El Ejecutivo ha puesto en marcha un plan extraordinario para garantizar la continuidad de las clases después del terremoto del 10 de agosto que afectó a numerosas infraestructuras educativas. La estrategia, anunciada por la ministra de Educación, Viviane Morales, combina enseñanza a distancia y el uso de espacios alternativos como iglesias, salones comunales y sedes de cajas de compensación, mientras se evalúan y reparan los centros dañados.

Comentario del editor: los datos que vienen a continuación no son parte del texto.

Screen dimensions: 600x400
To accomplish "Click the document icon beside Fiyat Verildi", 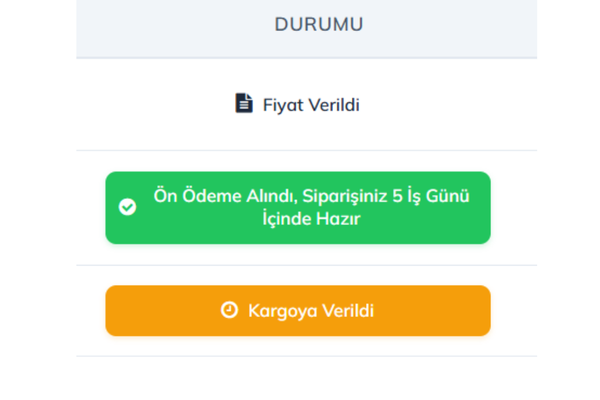I will click(x=244, y=104).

Alcance y recursos movilizados
Según el Ministerio, la emergencia golpea a más de 400.000 estudiantes, por lo que la respuesta gubernamental incluye una partida estimada en 369.131 millones para sostener la actividad escolar en las zonas afectadas. El paquete de apoyo contempla material didáctico y tecnológico para facilitar la continuidad lectiva y atender tanto a alumnos de primaria como de preescolar.
| Concepto | Cantidad |
|---|---|
| Kits escolares | 478.768 |
| Tabletas | 261.742 |
| Guías escolares | 443.169 |
| Materiales para preescolar | 35.599 |
Dos líneas de actuación
La respuesta oficial incluye dos orientaciones principales: por un lado, un programa de educación remota denominado «Escuela en Casa» para quienes puedan seguir el currículo desde sus domicilios; por otro, un mecanismo llamado «Escuela Itinerante» que permitirá trasladar temporalmente las clases a sedes seguras mientras se rehabilitan o reconstruyen los colegios dañados.

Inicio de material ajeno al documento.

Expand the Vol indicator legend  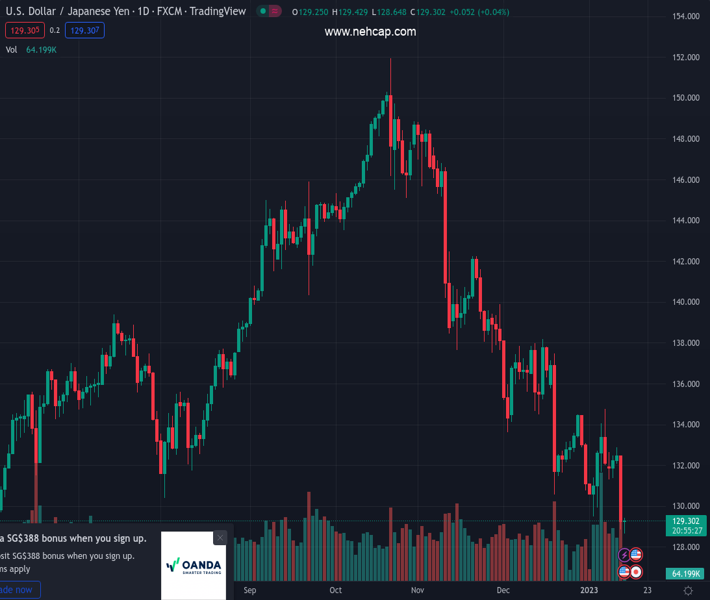pos(11,50)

Entre los recintos propuestos para acoger actividades pedagógicas figuran iglesias, bibliotecas, salones comunales y otros locales que las autoridades locales habiliten. La ministra ha subrayado que estas soluciones buscan evitar que los alumnos pierdan el semestre académico.

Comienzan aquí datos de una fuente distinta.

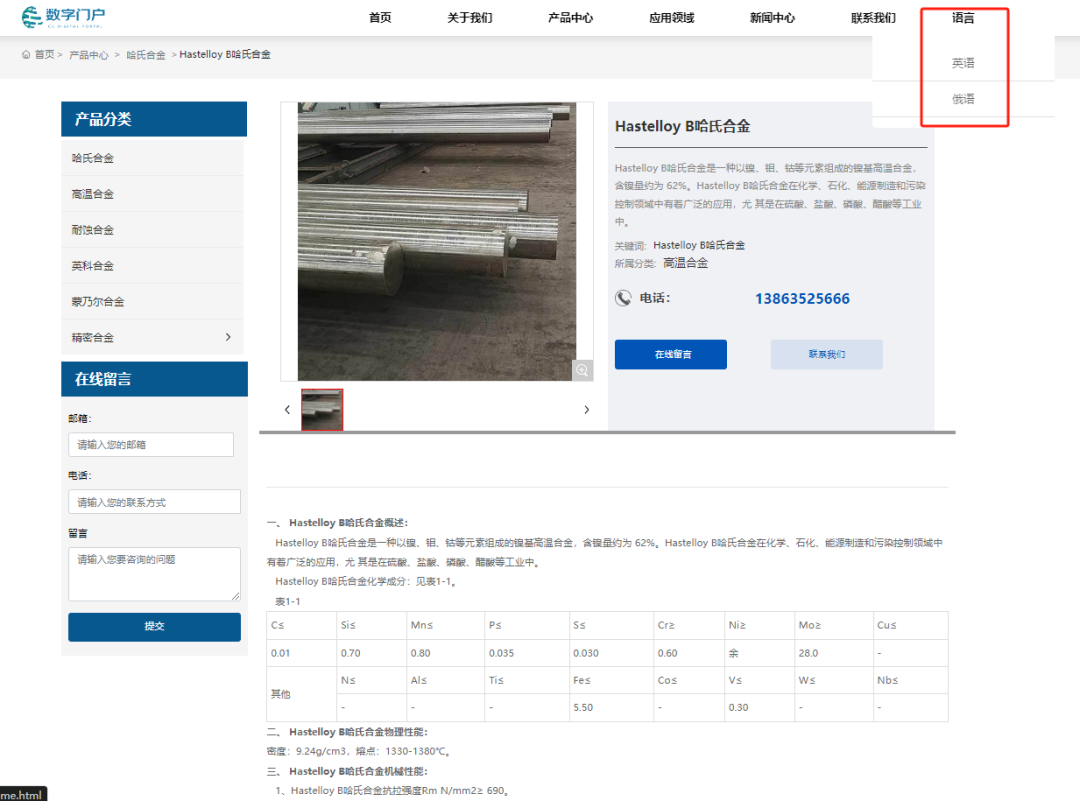
Task: Select the product image thumbnail
Action: 322,409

«El plan de choque tiene varias etapas. Esta es la primera y consiste en atender la situación de emergencia y ver los planes de flexibilización para que los estudiantes no se atrasen, no pierdan clases y no pierdan el semestre»
«Los niños, por ejemplo, quedarían con educación virtual, pero no estarían los mayores en sus casas porque tendrán que trabajar. No ocurrirá como sucedió en la época del covid, cuando todos estábamos confinados»
Retos operativos y pedagógicos
El Ejecutivo reconoce que la implantación del plan afronta limitaciones prácticas: la enseñanza remota no reproduce las condiciones del confinamiento por la pandemia, ya que muchos hogares no cuentan con adultos disponibles para acompañar el trabajo escolar. Además, la identificación y acondicionamiento de espacios alternativos exige coordinación con autoridades locales, entidades religiosas y organizaciones sociales.
- Prioridad en la atención inmediata y medidas de flexibilización curricular para evitar retrasos.
- Combinación de herramientas tecnológicas y sedes físicas temporales.
- Necesidad de evaluación y reparación de colegios colapsados o en riesgo de demolición.
La intervención también plantea desafíos logísticos respecto a la distribución y uso de las 261.742 tabletas previstas, así como la garantía de conectividad en zonas afectadas por el seísmo. El Gobierno deberá además definir criterios para la asignación de recursos y la priorización de centros que requieran atención inmediata.
La medida se enmarca en la respuesta general del Ejecutivo a los daños derivados del terremoto, que obliga a impulsar soluciones temporales para que el impacto sobre el curso escolar sea el menor posible. El Ministerio ha fijado la primera fase como la atención de la emergencia y la aplicación de medidas de flexibilización, con posteriores etapas centradas en la rehabilitación de las infraestructuras y el restablecimiento de la normalidad académica.
El anuncio del plan coincide con la apertura de los procesos de evaluación de los daños en planteles situados en 19 departamentos, un trabajo que determinará la magnitud de las intervenciones necesarias y los plazos de reconstrucción.